Many of humanity’s greatest achievements would have been impossible without one of our greatest inventions – the power of words. Ideas, stories, information… we can transfer it all to other humans, just by encoding it into words.

Yet we don’t need all that many. It takes very few to get most messages across, as many a foreign traveller has discovered when attempting to converse with the locals. We can express a lot of our meaning through gesture, tone and context.

And maybe we don’t need words at all, if we already understand each other. Many times, the cat has managed to convey some surprisingly complicated desires to me – and she can only say one thing.

“Miaow” is a highly expressive sound, however. It can express need, anger, boredom, even curiosity. Some miaows are commands to attend (come hither, humans!) while others can be shouts of pain or fear. There is the impatient “miaow! miaow!” given when a human is too slow with the cat food. Oddly, the cat has a questioning miaow when she wants to know what’s going on that shares the rising inflection used in human questions. I have no idea whether this is a learned behaviour or merely coincidence.
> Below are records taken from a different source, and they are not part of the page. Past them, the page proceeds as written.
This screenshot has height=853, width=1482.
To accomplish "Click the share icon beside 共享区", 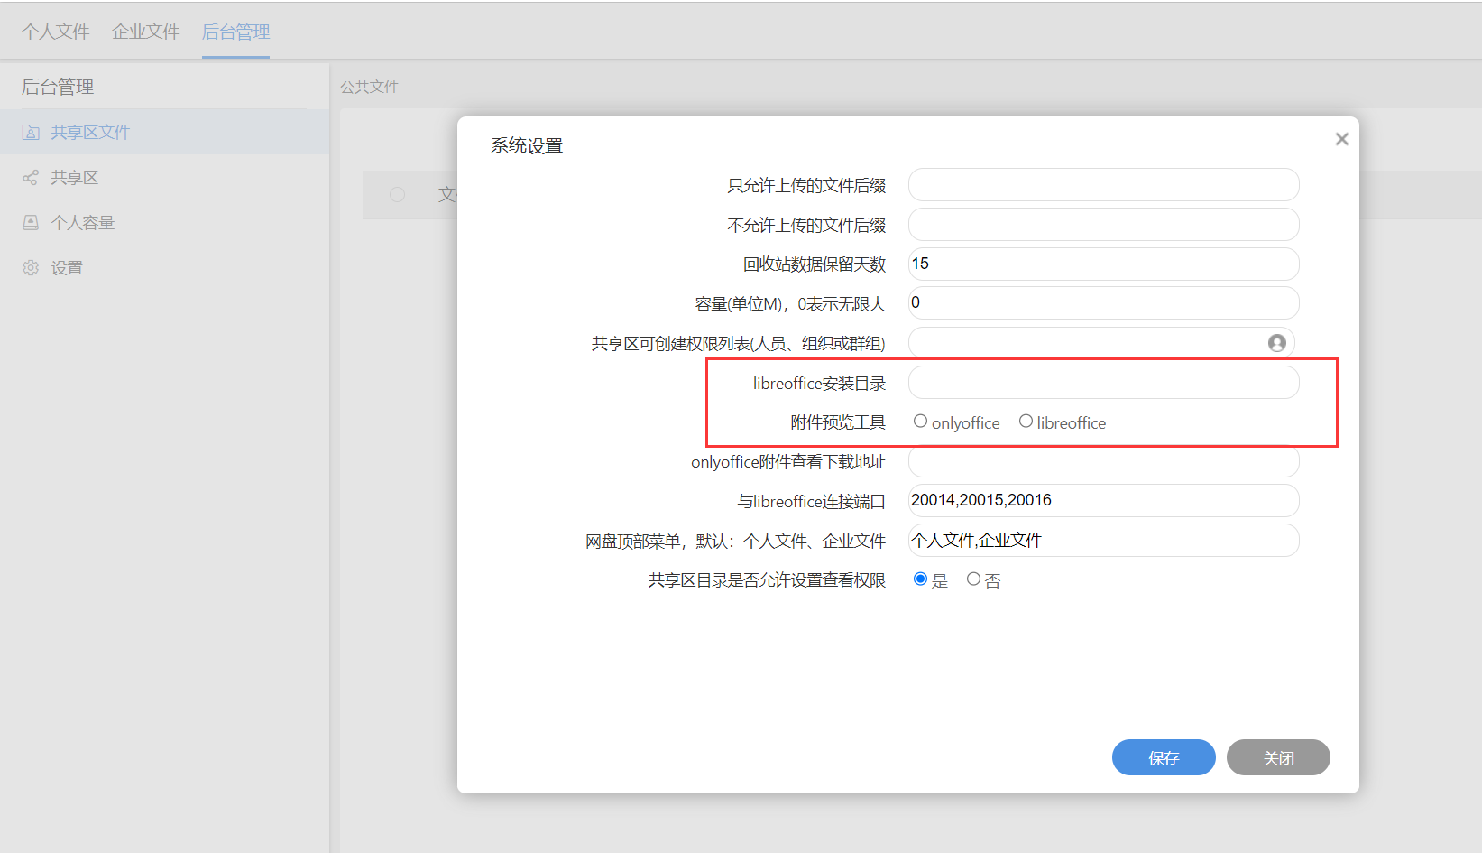I will (31, 178).
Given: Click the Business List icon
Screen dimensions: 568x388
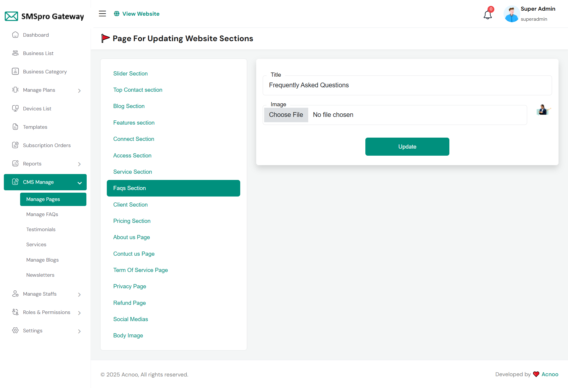Looking at the screenshot, I should pos(15,53).
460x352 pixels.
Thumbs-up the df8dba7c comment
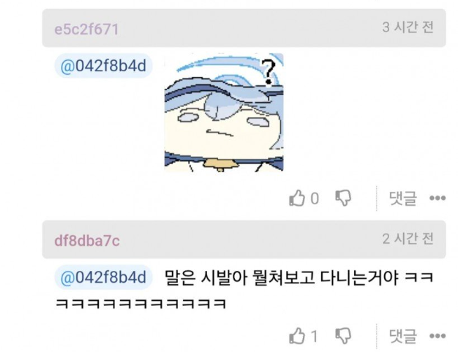point(297,336)
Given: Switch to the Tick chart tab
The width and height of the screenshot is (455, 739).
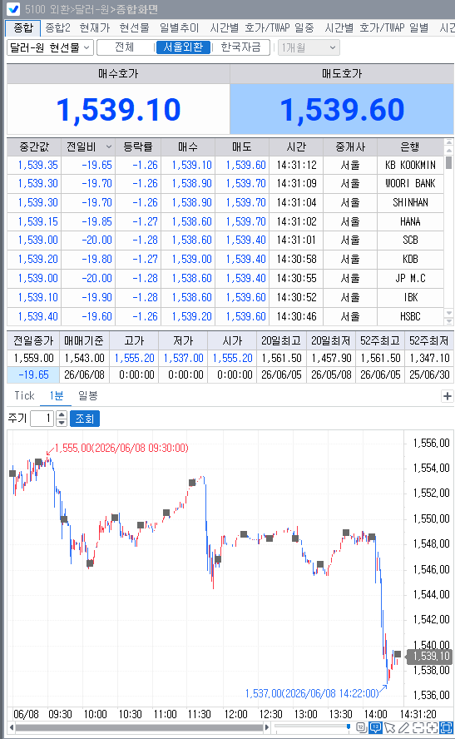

One might be tempted to put all this down as a mad cat person reading meaning into something that isn’t there. Cats miaow. It’s what they do, like dogs bark and ducks quack. Except… cats don’t usually miaow. Not to each other, anyway. The miaow is purely for our benefit – cats only miaow at humans.

(That’s not strictly true – mother cats will miaow to their kittens, particularly in the first few weeks when those kittens are still blind. But in some ways, that’s worse – it means cats think of us as children, unable to function by ourselves. Maybe they’re right.)

It seems you can go a long way with just one word.

Miaow.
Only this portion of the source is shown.